85 million shekels — that’s the amount advertising agencies in Israel spent last year on influencers and online creators, while the global market turns over about 17 billion dollars a year, and the budgets only grow from year to year.
True, large companies can’t afford to invest their entire budget in digital, where the younger audience is more present, but there’s no serious television campaign that doesn’t combine the platforms.
While the internet was flooded with software and bots that essentially faked likes and engineered awareness, a real need arose to reach masses of audience within a specific field of interest, and to do so with credibility and reliability. Into this vacuum stepped influencers who managed to amass a community of users, alongside view counts and statistics — unlike traditional television campaigns, which have no ability to bring analytics, except for sales cycles.
Who are online influencers?
With the development of digital media, a new profession arose that we didn’t know in the previous decade — “online influencers,” who replaced the bloggers.
Online influencers are content creators on social networks around a particular topic.
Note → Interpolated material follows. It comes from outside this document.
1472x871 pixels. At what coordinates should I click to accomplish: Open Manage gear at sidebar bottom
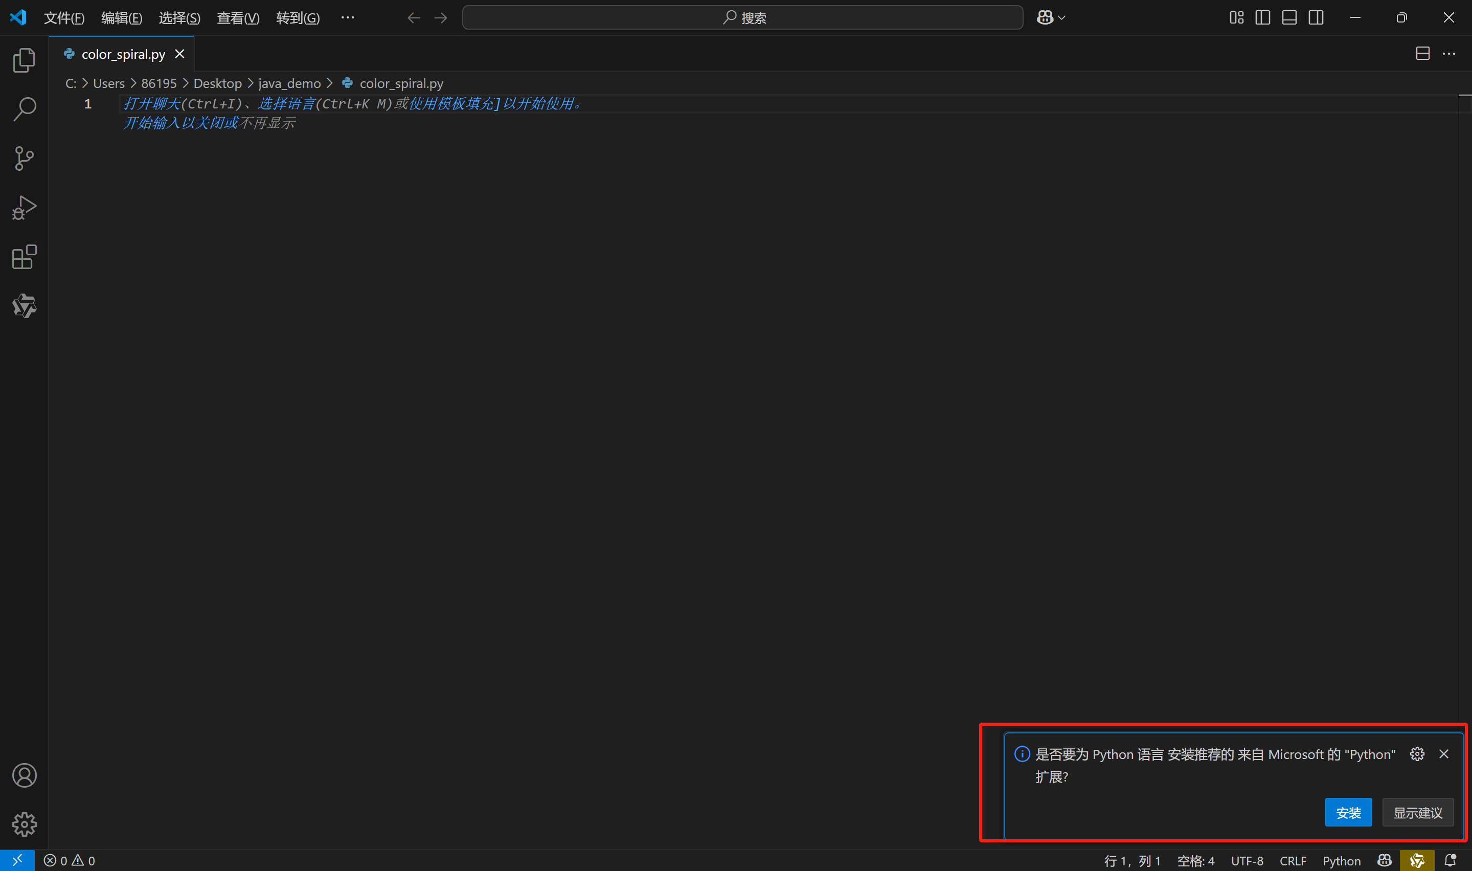24,824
Content creators developed a platform aimed at people with a shared hobby or interest, what’s known in professional terms as a community. Content creators are considered opinion leaders with the ability to influence and drive action — or so it’s customary to think in most cases.
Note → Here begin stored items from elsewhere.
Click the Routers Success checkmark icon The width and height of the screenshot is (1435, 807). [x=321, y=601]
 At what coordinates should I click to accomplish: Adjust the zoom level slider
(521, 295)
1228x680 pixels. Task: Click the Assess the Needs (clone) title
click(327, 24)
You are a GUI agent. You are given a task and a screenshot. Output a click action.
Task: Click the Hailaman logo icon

Once they learned to persist with quality, consistent and uncompromising content, influencers want to maximize their work into an economic model through commercial collaborations with various brands that benefit from a niche and precise audience.
The influencers’ approach varies — some see their content as business opportunities for the highest bidder among rotating clients — short-term, one-off sponsored activity — and some aim to be “presenters,” creating dedicated and consistent content for a particular client, as opposed to the more patient ones who insist on amassing more and more exposure, creating organic content without commercial collaboration until the right moment.
Either way, the common denominator for all of them requires persistence, building affection and interaction, the ability to keep a loyal and consistent audience, and in due course — becoming an authority.
Online influencers are the rising force of recent years — mainly on the consumer level. These aren’t celebrities who enjoy especially high exposure, but rather anonymous people who grew on the web and started from scratch, thanks to quality content, talent, one ability or another, and a winning appearance — and they are opinion shapers in every respect, in almost every field: lifestyle, food, gaming, tourism, fashion.
It’s commonly thought that influencers receive various products or enjoy barters, but online influencers who are strong in the field earn a very respectable living. The compensation varies in relation to the number of followers and views.
No wonder talent agents identified the trend and engage in brokering between online influencers and advertisers. Just as a brief comes in for casting a commercial or series, a talent agent receives a precise brief asking to propose options, alongside marketing and initiative for clients suited to the influencer.
The web allows room for creation, and we’ve seen quite a few cases where the most talented manage to do the unbelievable — like the illustrators Yehuda Adi Devir and Maya Zaltzer — and some become television stars like Orel Tzabari, Or Spitz or Uri Vered, whom the talent agency was the first to identify.